● **The task**
Search the listing below for the line containing "Map (648, 660)". From there through the line containing "Login (113, 780)", transcribe every line exactly, both ends included.

● **Available records**
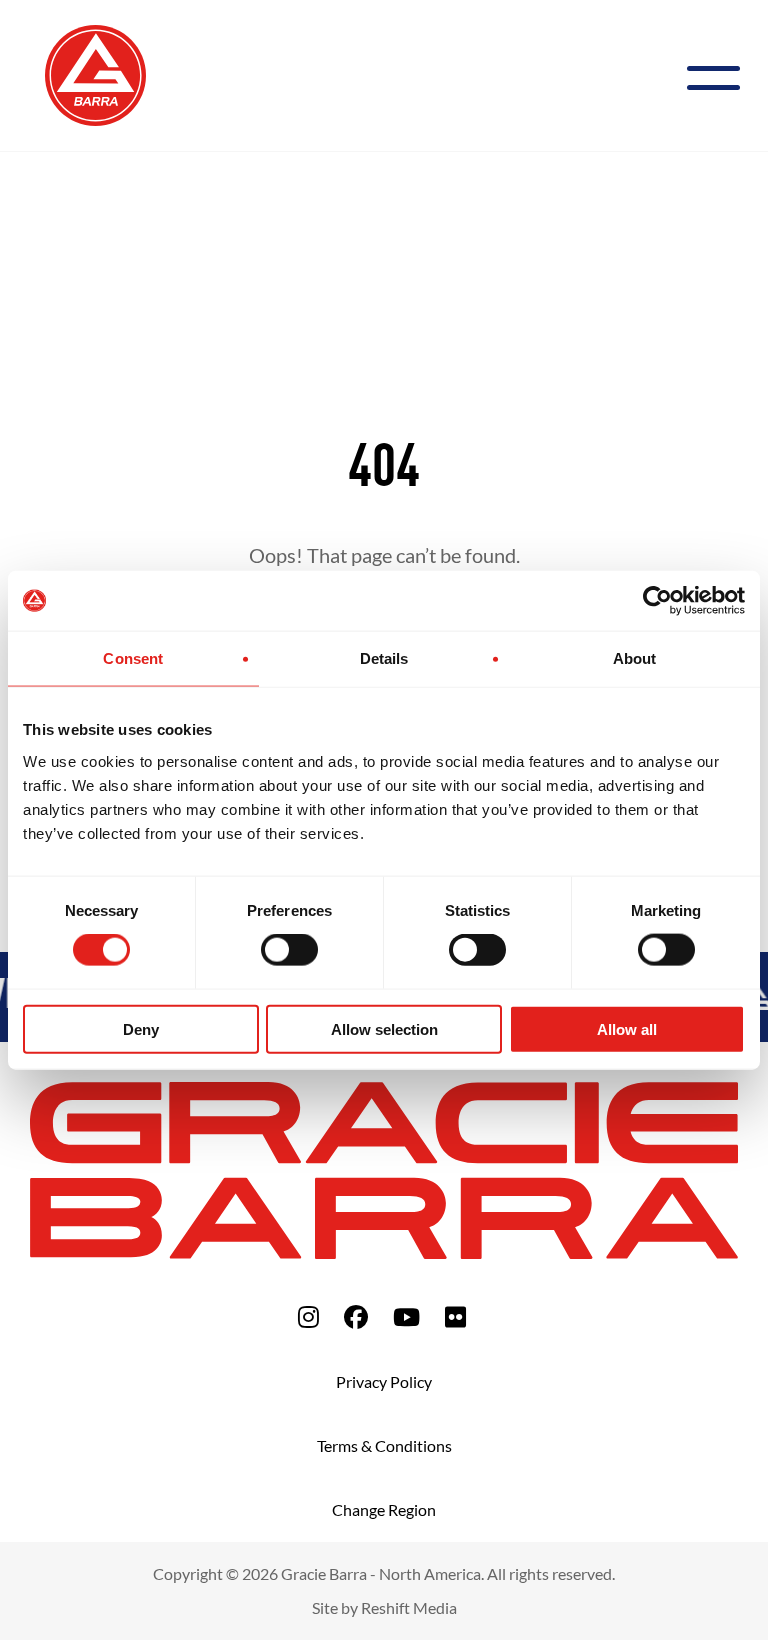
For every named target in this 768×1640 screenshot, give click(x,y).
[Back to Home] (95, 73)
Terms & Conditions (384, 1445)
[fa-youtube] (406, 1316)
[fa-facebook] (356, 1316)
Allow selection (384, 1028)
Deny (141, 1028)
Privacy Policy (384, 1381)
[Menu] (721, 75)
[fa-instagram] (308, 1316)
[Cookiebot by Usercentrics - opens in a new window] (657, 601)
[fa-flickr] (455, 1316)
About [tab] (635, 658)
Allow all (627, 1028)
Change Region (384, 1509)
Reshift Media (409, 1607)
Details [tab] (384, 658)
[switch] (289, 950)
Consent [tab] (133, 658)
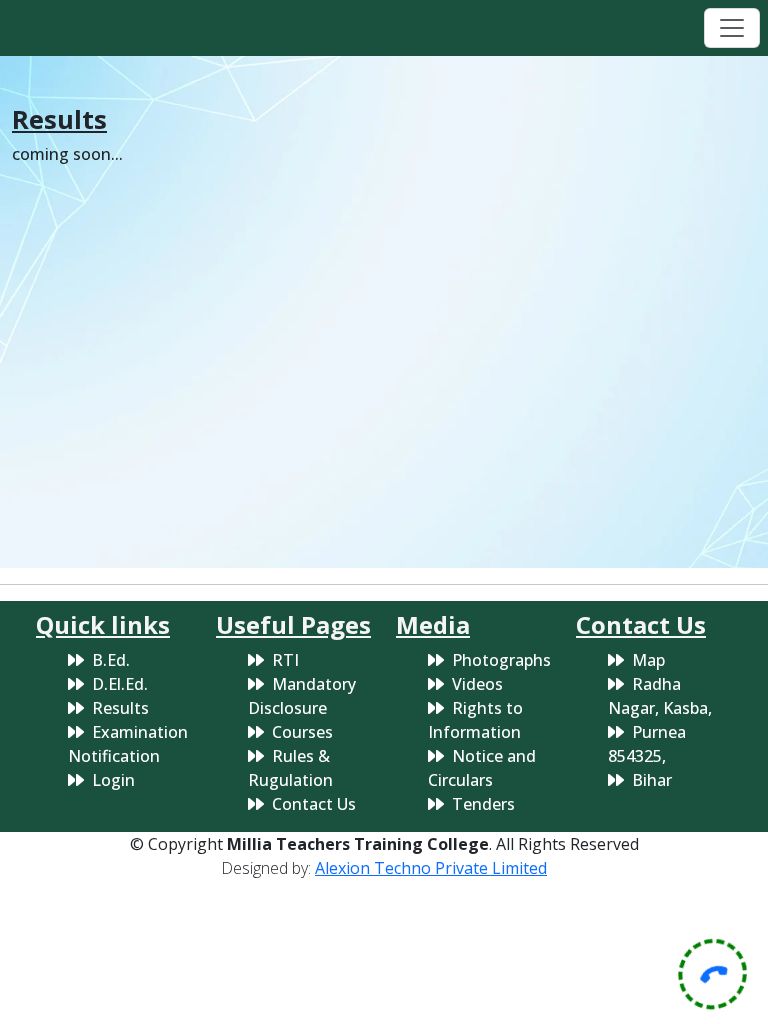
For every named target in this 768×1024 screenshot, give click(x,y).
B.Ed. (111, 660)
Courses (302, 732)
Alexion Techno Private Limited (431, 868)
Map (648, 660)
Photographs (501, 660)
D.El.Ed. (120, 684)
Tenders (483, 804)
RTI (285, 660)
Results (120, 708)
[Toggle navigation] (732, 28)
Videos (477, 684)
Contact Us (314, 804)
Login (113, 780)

--

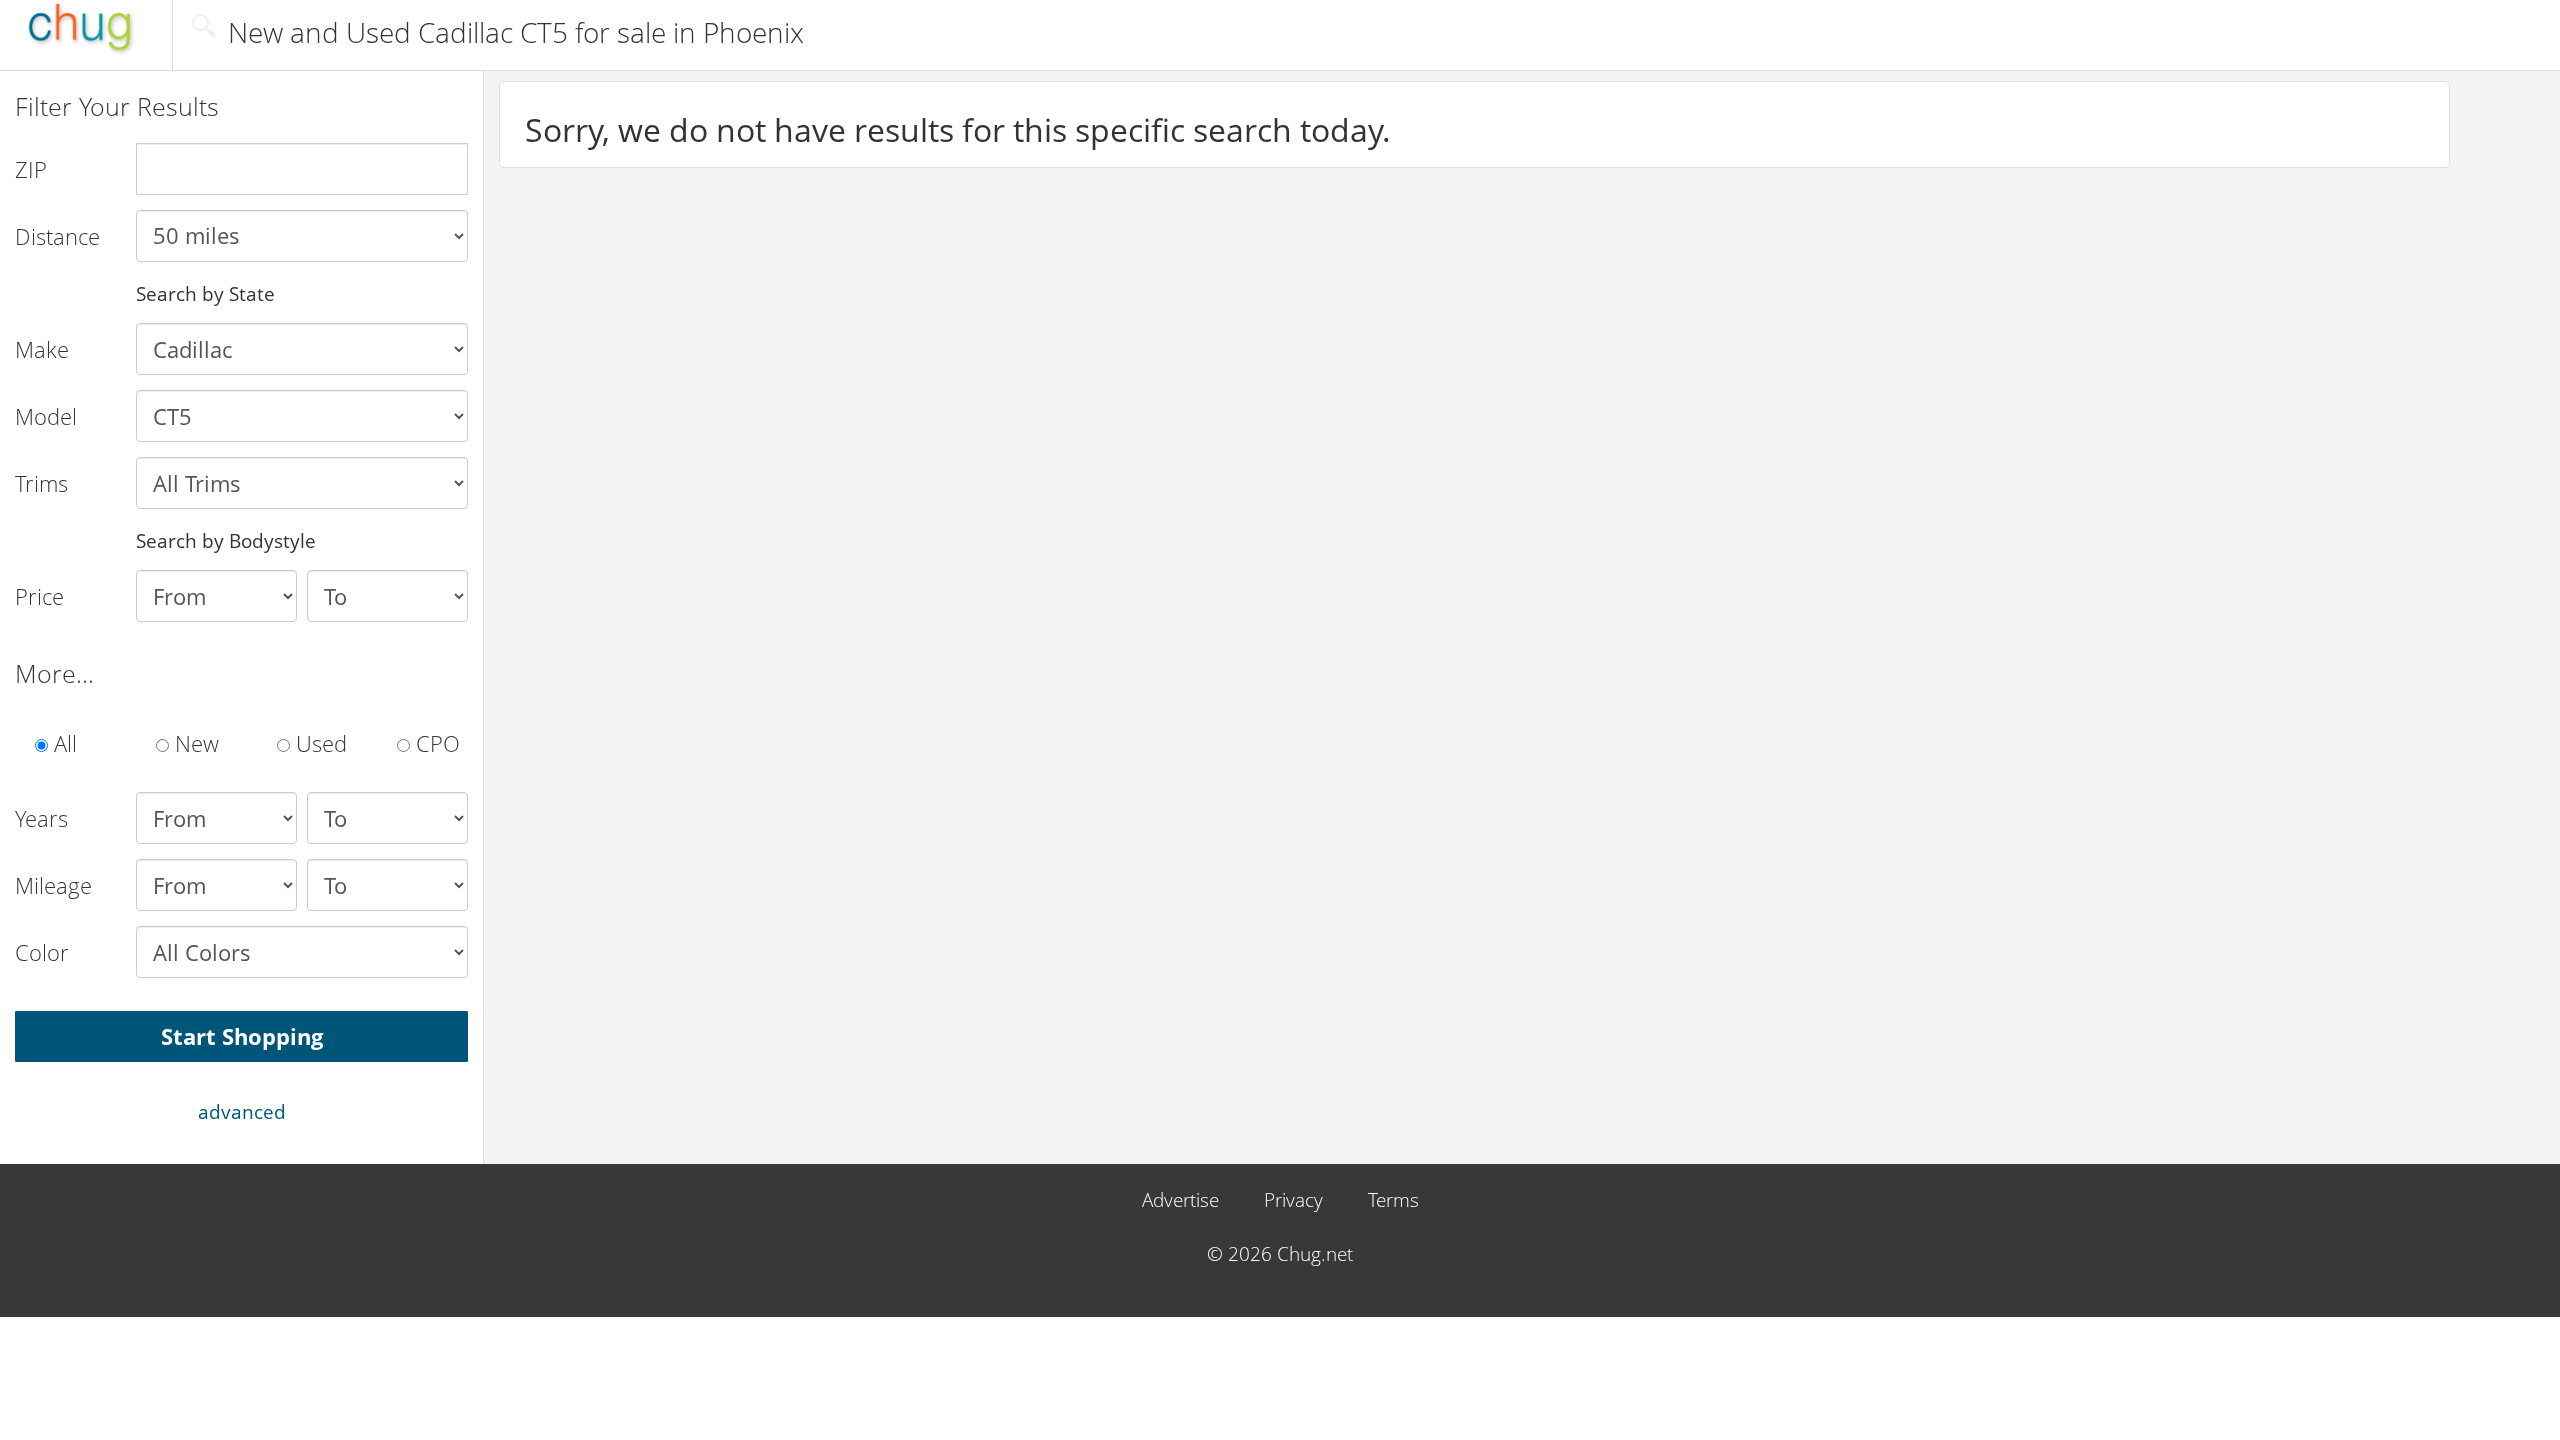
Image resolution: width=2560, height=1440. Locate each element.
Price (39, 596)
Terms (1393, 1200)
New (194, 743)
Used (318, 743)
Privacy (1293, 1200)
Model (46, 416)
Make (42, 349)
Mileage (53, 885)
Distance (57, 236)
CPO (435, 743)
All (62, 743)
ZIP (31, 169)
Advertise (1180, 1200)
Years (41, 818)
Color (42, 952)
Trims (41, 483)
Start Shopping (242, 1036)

● **Answer space**
Map (648, 660)
Photographs (501, 660)
D.El.Ed. (120, 684)
Tenders (483, 804)
RTI (285, 660)
Results (120, 708)
[Toggle navigation] (732, 28)
Videos (477, 684)
Contact Us (314, 804)
Login (113, 780)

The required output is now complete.